[[ Dataset content, beginning ]]

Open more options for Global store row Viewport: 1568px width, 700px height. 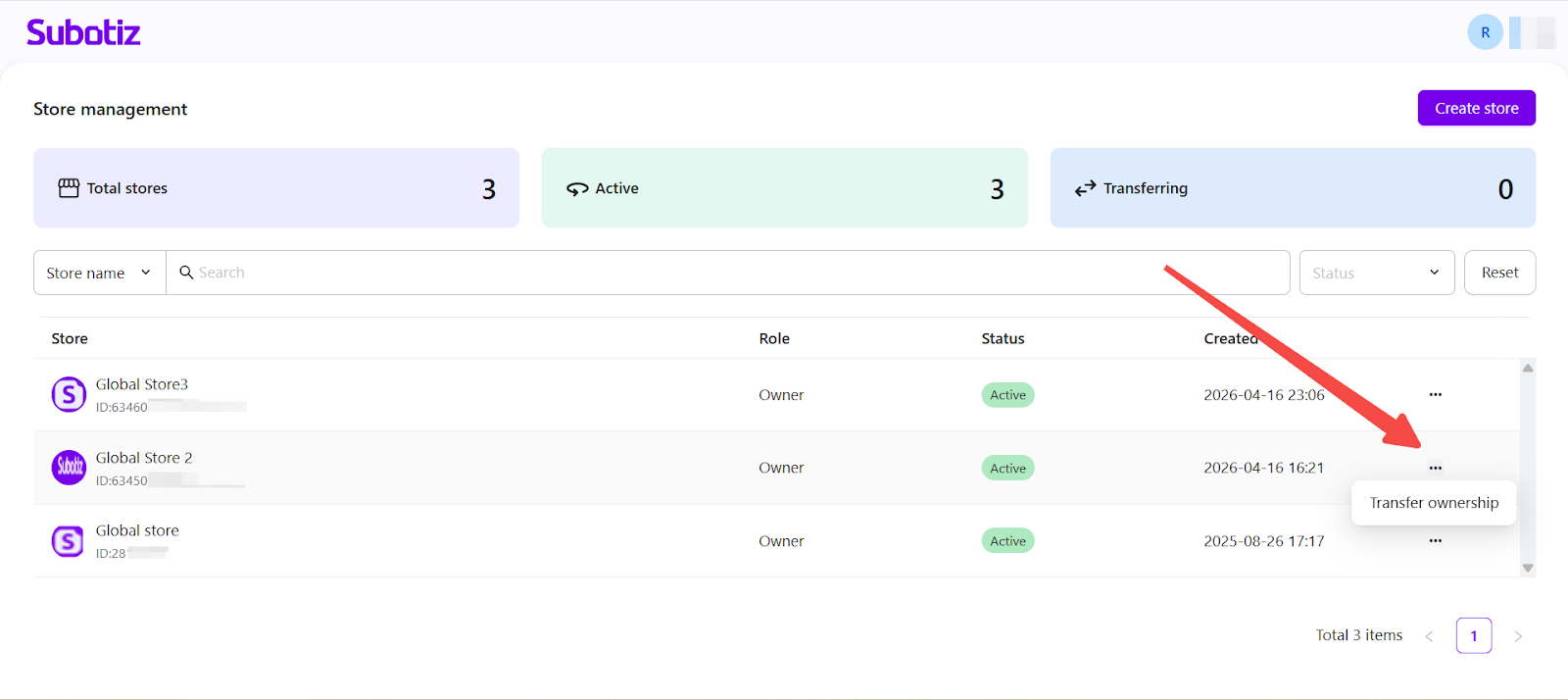[1435, 541]
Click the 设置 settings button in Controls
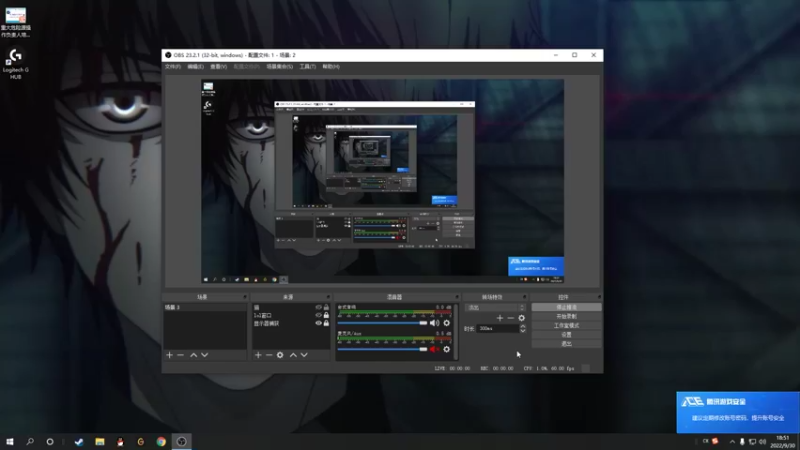 point(566,334)
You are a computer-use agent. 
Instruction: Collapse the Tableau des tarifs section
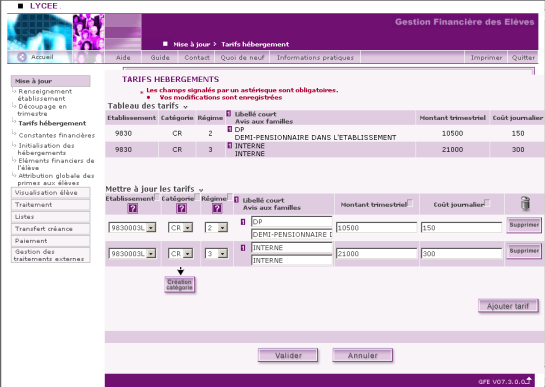(x=185, y=107)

[[ Dataset content, end ]]

● **Directions**:
From the line that contains "Instruction: Collapse the" to the last line of the data, print each line exactly, both ends included, and omit the pictures.

● **Solved exercise**:
Instruction: Collapse the Tableau des tarifs section
(x=185, y=107)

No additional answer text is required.